SOURCE EXTRACT =
Start of Block
Flux: The Elegant Machine Learning Library Written in Julia

The machine learning landscape is filled with a large number of libraries, each of which comes with its own pros and cons. Choosing the right tool for your application is an important decision. This article explores Flux – a Julia library that provides you the right mix of abstraction and fine-tuning. Flux is fully written in Julia and comes with prominent features such as excellent GPU support and differentiable programming.

Machine learning has evolved into a prominent paradigm of developing solutions to problems. It has enabled solving problems that were earlier unsolvable with relative ease. In the machine learning domain there are plenty of tools and libraries to choose from. Selection of the right tool contributes to the success of the application in a significant manner.

Each of the libraries associated with machine learning has its own advantages and disadvantages. Some of the libraries allow you to work at only the given level of abstraction. If you want to perform some sort of tweaking under the hood to optimise preformance, these libraries make it either very difficult or near impossible.

In this backdrop, Flux is an elegant machine learning stack which is fully written in Julia. If you are absolutely new to Julia, feel free to explore the earlier articles on Julia in this magazine. In a nutshell, Julia is a language that walks like Python and runs like C. It has the advantages of both Python (by making the implementation simpler) and of C (by making the code run faster).
End of Block
RECORDED INFORMATION =
Start of Block
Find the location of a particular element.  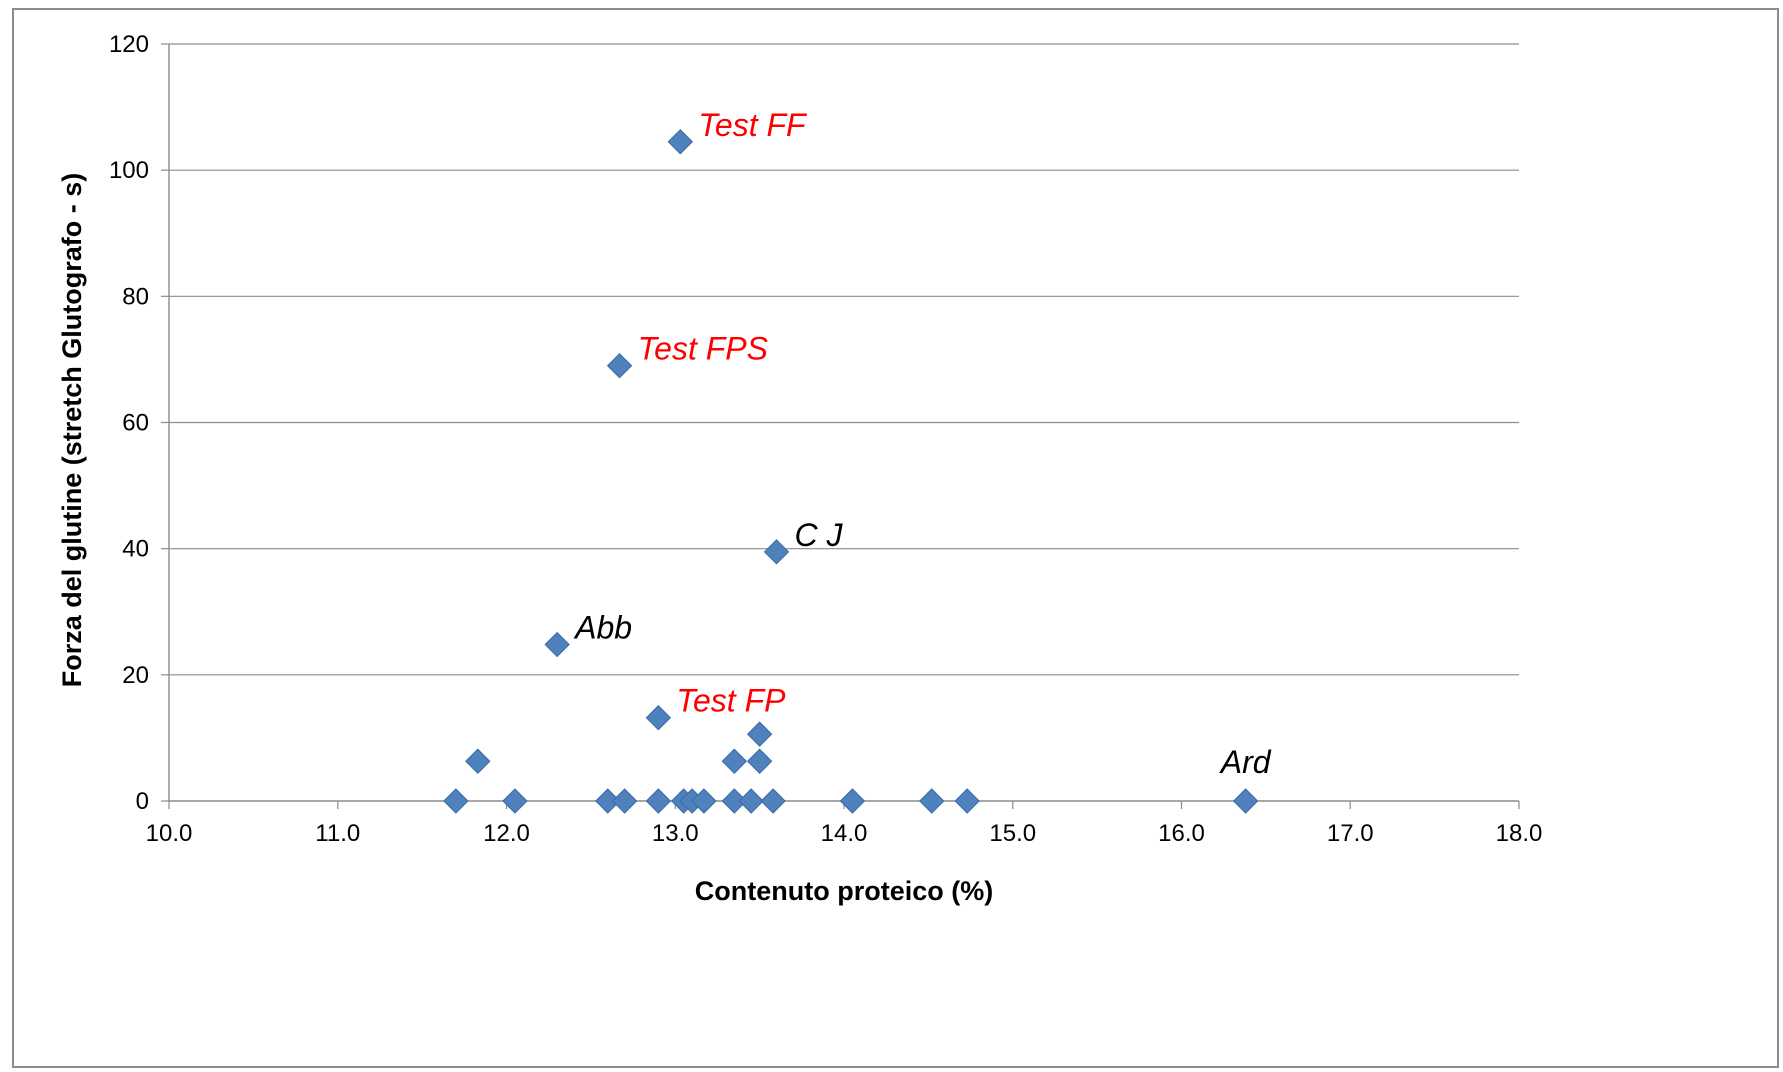

x-tick-label: 16.0 is located at coordinates (1182, 834).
End of Block
Transcribe the passage of the Flux article from "Flux: The Elegant" up to and including "a significant manner.".

Flux: The Elegant Machine Learning Library Written in Julia

The machine learning landscape is filled with a large number of libraries, each of which comes with its own pros and cons. Choosing the right tool for your application is an important decision. This article explores Flux – a Julia library that provides you the right mix of abstraction and fine-tuning. Flux is fully written in Julia and comes with prominent features such as excellent GPU support and differentiable programming.

Machine learning has evolved into a prominent paradigm of developing solutions to problems. It has enabled solving problems that were earlier unsolvable with relative ease. In the machine learning domain there are plenty of tools and libraries to choose from. Selection of the right tool contributes to the success of the application in a significant manner.